We are also studying aspirin as a candidate antioxidant since our preliminary calculations showed that the structure of its molecule having regions of high electron densities must have strong antioxidant properties. The valuable role of aspirin in tumor cells has been reported [156].

5. Conclusions

The values of ΔG^≠ suggest that singlet oxygen production (¹O₂, ¹Δ_g) from ground state oxygen (O₂, ³Σ_g⁻) demanding 92 kJmol⁻¹, may be the crucial/decisive step in the common mechanism of reactions of the various antioxidants that were studied. About 10–30 kJmol⁻¹ is the activation energy that is needed for the diffusion of reactants, where this is necessary, depending on the reaction and the medium. In aqueous solutions or in experiments in vitro, the E_act of diffusion of the reactants is smaller than in reactions in vivo. We attribute the common mechanism to the same role of oxidative stress and specifically of singlet oxygen to the above mentioned (studied) processes of antioxidants.

The ability of accepting a pair of electrons in the empty π* orbital gives to the singlet oxygen species, ¹Δ_g, strong acidic properties meaning that it can react with antioxidants bearing regions of high electron density, that is, regions of high basicity.

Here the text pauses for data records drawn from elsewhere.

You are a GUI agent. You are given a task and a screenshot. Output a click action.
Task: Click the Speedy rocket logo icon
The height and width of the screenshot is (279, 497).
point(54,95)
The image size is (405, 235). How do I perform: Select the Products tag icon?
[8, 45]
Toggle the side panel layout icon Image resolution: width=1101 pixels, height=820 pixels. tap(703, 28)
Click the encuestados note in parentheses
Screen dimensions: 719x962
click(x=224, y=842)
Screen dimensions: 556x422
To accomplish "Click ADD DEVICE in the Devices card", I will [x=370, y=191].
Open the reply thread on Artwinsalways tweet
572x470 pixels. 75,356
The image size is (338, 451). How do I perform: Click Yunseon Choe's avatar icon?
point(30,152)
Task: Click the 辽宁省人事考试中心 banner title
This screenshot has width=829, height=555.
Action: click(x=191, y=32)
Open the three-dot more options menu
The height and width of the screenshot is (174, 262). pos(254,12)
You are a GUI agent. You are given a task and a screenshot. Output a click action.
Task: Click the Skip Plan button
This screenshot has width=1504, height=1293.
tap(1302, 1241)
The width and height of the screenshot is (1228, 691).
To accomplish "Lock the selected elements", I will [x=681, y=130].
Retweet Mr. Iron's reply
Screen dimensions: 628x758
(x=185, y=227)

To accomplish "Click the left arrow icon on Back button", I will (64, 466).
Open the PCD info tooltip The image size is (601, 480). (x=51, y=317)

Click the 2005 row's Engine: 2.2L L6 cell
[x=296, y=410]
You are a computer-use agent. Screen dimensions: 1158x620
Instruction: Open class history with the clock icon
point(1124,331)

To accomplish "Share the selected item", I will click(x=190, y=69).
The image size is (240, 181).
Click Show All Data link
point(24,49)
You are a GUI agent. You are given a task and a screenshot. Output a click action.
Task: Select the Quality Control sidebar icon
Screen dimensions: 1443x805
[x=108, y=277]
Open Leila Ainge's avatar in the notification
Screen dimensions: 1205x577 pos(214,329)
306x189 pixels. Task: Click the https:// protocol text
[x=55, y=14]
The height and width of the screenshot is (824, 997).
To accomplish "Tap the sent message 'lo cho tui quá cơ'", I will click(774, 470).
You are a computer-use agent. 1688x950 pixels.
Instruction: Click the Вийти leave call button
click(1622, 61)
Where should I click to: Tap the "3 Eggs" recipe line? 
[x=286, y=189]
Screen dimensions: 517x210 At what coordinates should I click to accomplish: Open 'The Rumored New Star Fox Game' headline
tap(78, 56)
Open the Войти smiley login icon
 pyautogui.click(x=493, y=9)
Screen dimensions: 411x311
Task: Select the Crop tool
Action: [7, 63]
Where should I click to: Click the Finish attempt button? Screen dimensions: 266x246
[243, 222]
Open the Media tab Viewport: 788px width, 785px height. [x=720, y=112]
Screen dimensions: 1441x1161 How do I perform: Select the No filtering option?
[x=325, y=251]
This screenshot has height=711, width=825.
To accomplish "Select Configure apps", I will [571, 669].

Regions of high electron density in the various antioxidants that were studied are the double bonds, the lone pairs of electrons in O, N, S atoms, the aromatic rings etc., accommodating their free pair of electrons in the empty π* orbital of singlet oxygen. The general reactions taking place could be represented as follows:

¹O₂ (¹Δ_g) = O₂ [π* ↑↓   π*] rate determining step—formation of singlet oxygen

$${}^1{\mathrm{O}}_2\left({}^1{\mathsf{\Delta }}_{\mathrm{g}}\right)+\mathrm{antioxidant}\underset{}{\overset{}{\rightleftarrows }}{\left[\mathrm{adduct}\left({}^1{\mathrm{O}}_2/\mathrm{antioxidant}\right)\right]}^{\ne }\underset{}{\overset{}{\rightleftarrows }}\mathrm{oxidation}\mathrm{products}\mathrm{of}\mathrm{antioxidants}$$

A similar mechanism has been proposed [1] for the reaction of singlet oxygen with biomolecules:

¹O₂ (¹Δ_g) = O₂ [π* ↑↓   π*] rate determining step—formation of singlet oxygen

$$\begin{array}{l}{}^1{\mathrm{O}}_2\left({}^1{\mathsf{\Delta }}_{\mathrm{g}}\right)+\mathrm{biomolecule}\left(\mathrm{s}\right)\mathrm{bearing}\mathrm{regions}\mathrm{of}\mathrm{high}\mathrm{electron}\mathrm{density}\underset{}{\overset{}{\rightleftarrows }}\\ [\mathrm{adduct}{\left({}^1{\mathrm{O}}_2/\mathrm{biomolecule}\left(\mathrm{s}\right)\right]}^{\ne }\underset{}{\overset{}{\rightleftarrows }}\mathrm{oxidation}\mathrm{products}\mathrm{of}\mathrm{biomolecule}\left(\mathrm{s}\right)\end{array}$$

We have presented the regions of high electron density in the chemical structures of various antioxidants. There are not experimental data available for reactions of all of them with oxygen in order to use them for our calculations. Based on their structures, we can suggest that astaxanthin, carotenoids, vitamin K₂ are very suitable for the reactions with singlet oxygen.

We expect different behaviour of antioxidants in solution experiments (as are the experiments that provided us with the data that we have used for our calculations) and in the cells. We can expect different activation energies for the diffusion of the antioxidants in aqueous solutions and in the cells. E_act diffusion in aqueous media < E_act diffusion in cells. This explains the smaller ΔG^≠ that we found in our antioxidants’ calculations.

There are common features in the structures of the antioxidants i.e., conjugated double bonds, C=O bonds, lone pairs of electrons in O, N, S atoms, etc.

Vitamin C, vitamin E, as well as vitamin K₁, are not the best antioxidants for the role that we expect them to play since they have very few sites that can overlap with singlet oxygen’s empty π* orbital, whereas astaxanthin, lycopene, beta-carotene etc., have a lot more sites available multiplying by this way their “concentration”.

The competition between proteins, DNA, biomolecules in general and antioxidants for capturing singlet oxygen’s empty π* orbital could be successful for antioxidants by increasing their “useful concentration”.